One of the things Medicaid covers is long-term costs to most people who are in nursing homes - about two-thirds of them. Many of those people are middle class. They've used up their savings to pay for their care and then become eligible. So the Senate health care bill, which cuts Medicaid by more than $770 billion over the next decade - it's a big worry for older adults and the nursing home industry. NPR's Ina Jaffe has more on that.

INA JAFFE, BYLINE: At the Victoria Care Center in Ventura, Calif., About a dozen residents, all in wheelchairs, have gathered to listen to music together. John Gardner, the executive director, points out one woman pumping her arms in time to the beat to nurse.

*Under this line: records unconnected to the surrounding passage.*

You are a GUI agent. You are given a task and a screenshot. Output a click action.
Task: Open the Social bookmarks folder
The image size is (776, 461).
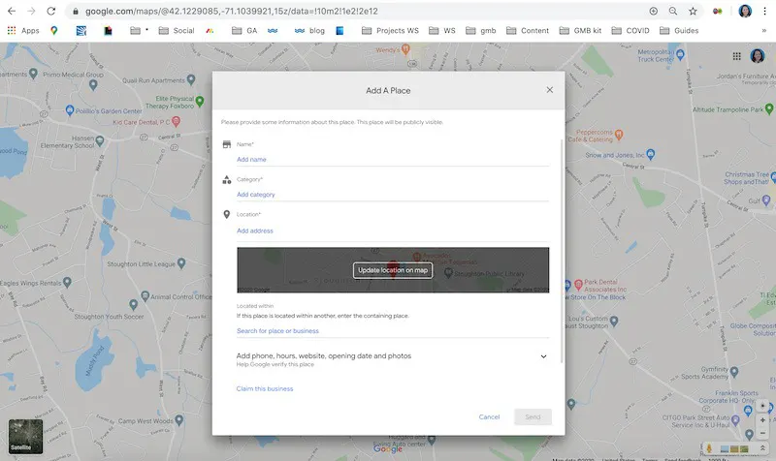click(177, 31)
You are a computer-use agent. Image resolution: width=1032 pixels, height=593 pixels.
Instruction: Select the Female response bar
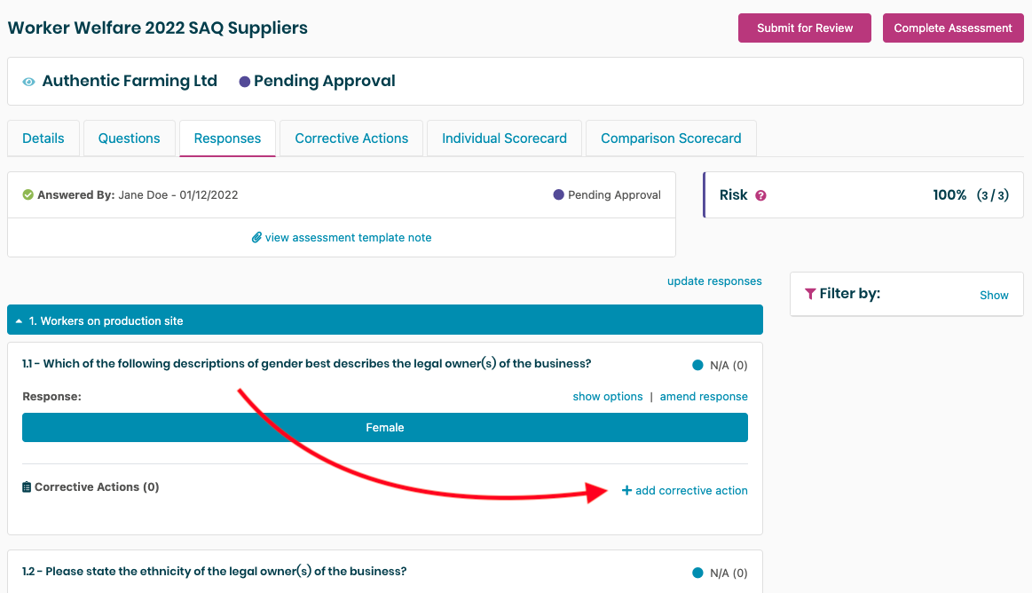(385, 428)
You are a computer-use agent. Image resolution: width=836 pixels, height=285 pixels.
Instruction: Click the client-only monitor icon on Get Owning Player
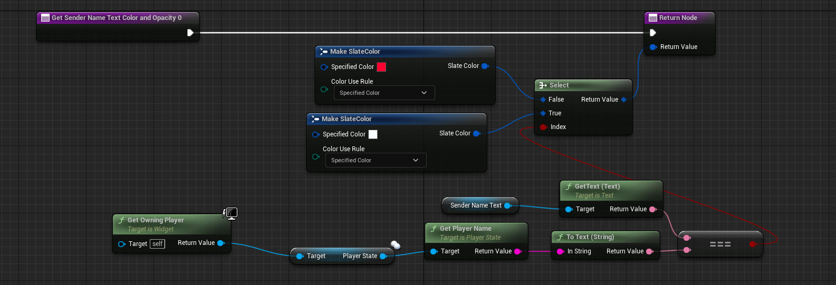tap(231, 213)
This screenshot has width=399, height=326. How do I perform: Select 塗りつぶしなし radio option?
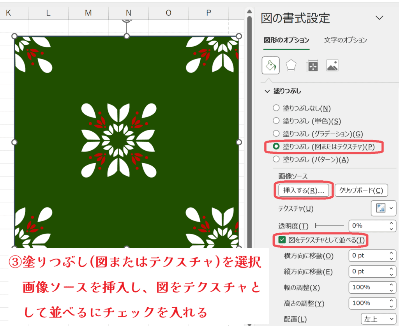[x=276, y=108]
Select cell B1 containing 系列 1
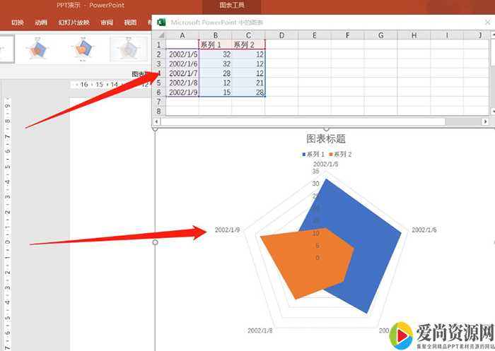 (x=215, y=44)
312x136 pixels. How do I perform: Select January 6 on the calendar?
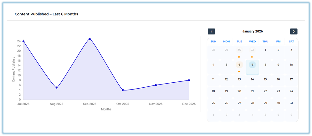click(239, 65)
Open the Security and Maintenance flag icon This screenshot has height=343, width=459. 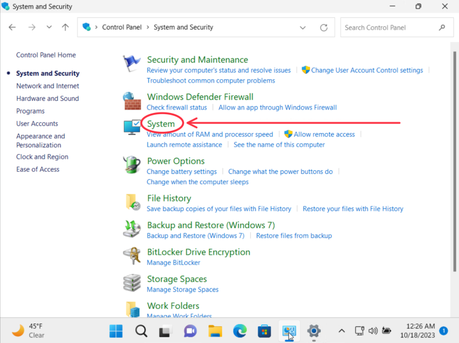[x=131, y=62]
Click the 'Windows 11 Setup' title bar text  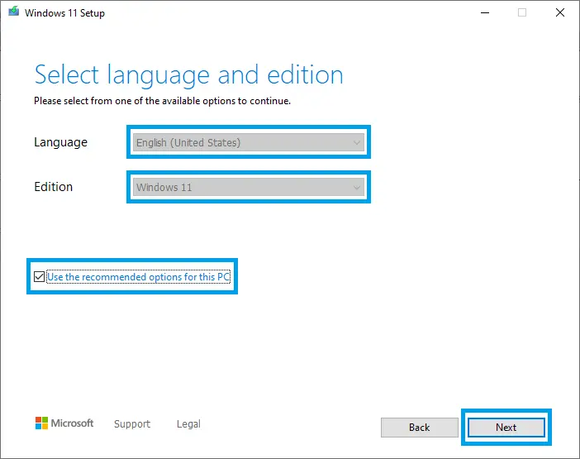(67, 13)
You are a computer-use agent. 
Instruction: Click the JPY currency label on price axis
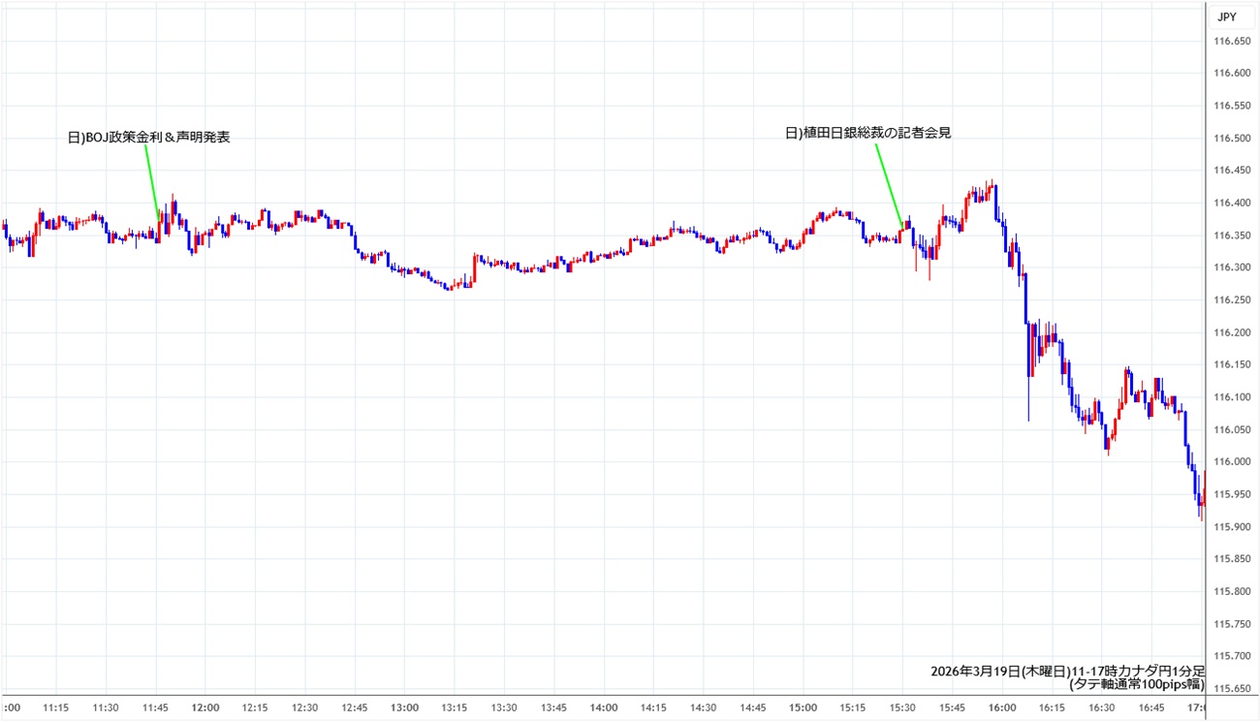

JOHN GARDNER: She was a World War II nurse, and she's very strict. She said, when I was a nurse, we did - always did it this way.

(LAUGHTER)

JAFFE: Gardner knows a lot of the residents here - their names and their histories - like 88-year-old Betty Redlin.

GARDNER: Good morning. How are you?

BETTY REDLIN: Oh, hi.

JAFFE: Betty Redlin's been living here about two and a half years.

REDLIN: I fell and broke my hip.

JAFFE: And she never regained her ability to walk.

REDLIN: And I was living with my granddaughter, and I - doctor won't renew going back to her place.

JAFFE: Betty Redlin worked as a bookkeeper and raised three children. Now she's spent everything she had. There's no way she could afford though roughly $80,000 a year this place costs. That's a fee that's pretty standard for nursing homes. It's Medicaid that enables her to stay here.

REDLIN: There's nothing I can do about it. It's got to be that or out on the street - one or the other.

JAFFE: John Gardner says that most of the long-term care residents like Betty are on Medicaid or, as it's called in California, Medi-Cal.

GARDNER: Look at what it costs to provide that service and what we get for Medi-Cal. We're actually losing a little bit of money every day on that.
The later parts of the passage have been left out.